警察官かたる詐欺で計5350万円被害 県内80代男性と60代女性

県内に住む80代の男性と、60代の女性が警察をかたった詐欺、いわゆるニセ警察詐欺の被害に遭い、あわせて5350万円をだまし取られたことがわかりました。 1月県内に住む80代の男性にかかってきた1本の電話。警察官を名乗る男は、男性にこう告げました。「あなた名義の口座に入っているお金は、投資詐欺被害者のお金であり、あなたにはマネーロンダリングの疑いがかかっている」 そして男性に対し、「今後の連絡用に」という口実で、秘匿性の高いメッセージアプリ、テレグラムをインストールさせました。そして、警察官を名乗る男は、テレグラムを通して男性と連絡を取るようになり、男性に対して次のようなメッセージを送りました。
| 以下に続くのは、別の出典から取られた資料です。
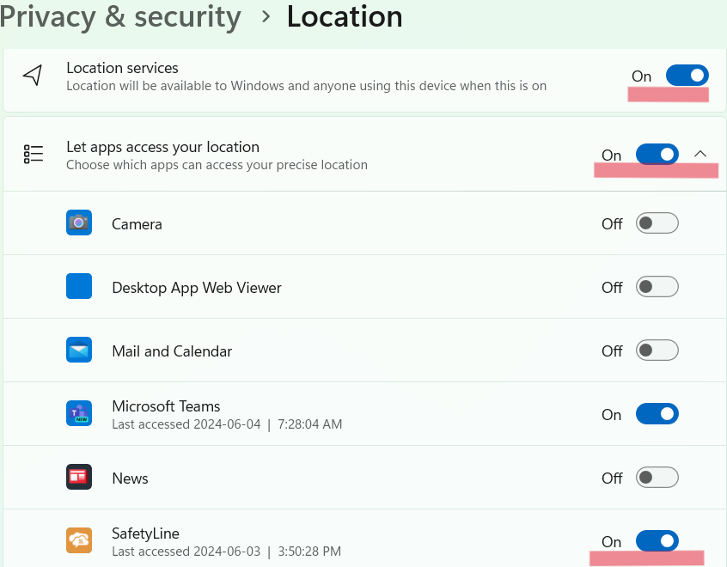
Task: Turn off Location services toggle
Action: click(x=687, y=76)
「あなたの、口座内のお金が犯罪に関係ないことを証明しなければならない。貯金を下ろして自宅に保管しなさい」 男性は、指示されるがまま現金を引き出し、受け取りに来た人物に現金を手渡すなどして、約2850万円をだまし取られたということです。 また2月、県内に住む60代の女性にも、警察官を名乗る男から「国際マネーロンダリングに関与している疑いで捜査している」という電話が――。男は、女性をメッセージアプリに誘導し、ビデオ通話で取り調べを行ったといいます。「逮捕されたくなければ、暗号資産を購入し、指定したアドレスに送金してください」 女性は、指示されたとおりに暗号資産2500万円相当を送金し、だまし取られたということです。 いずれも、警察官を名乗る人物による『ニセ警察詐欺』。県警は「警察がメッセージアプリで連絡することや、電話やビデオ通話で取り調べを行うことはないため、 警察官を名乗る人物から捜査に関する電話があった場合は、 最寄りの警察署に相談してほしい」と呼びかけています。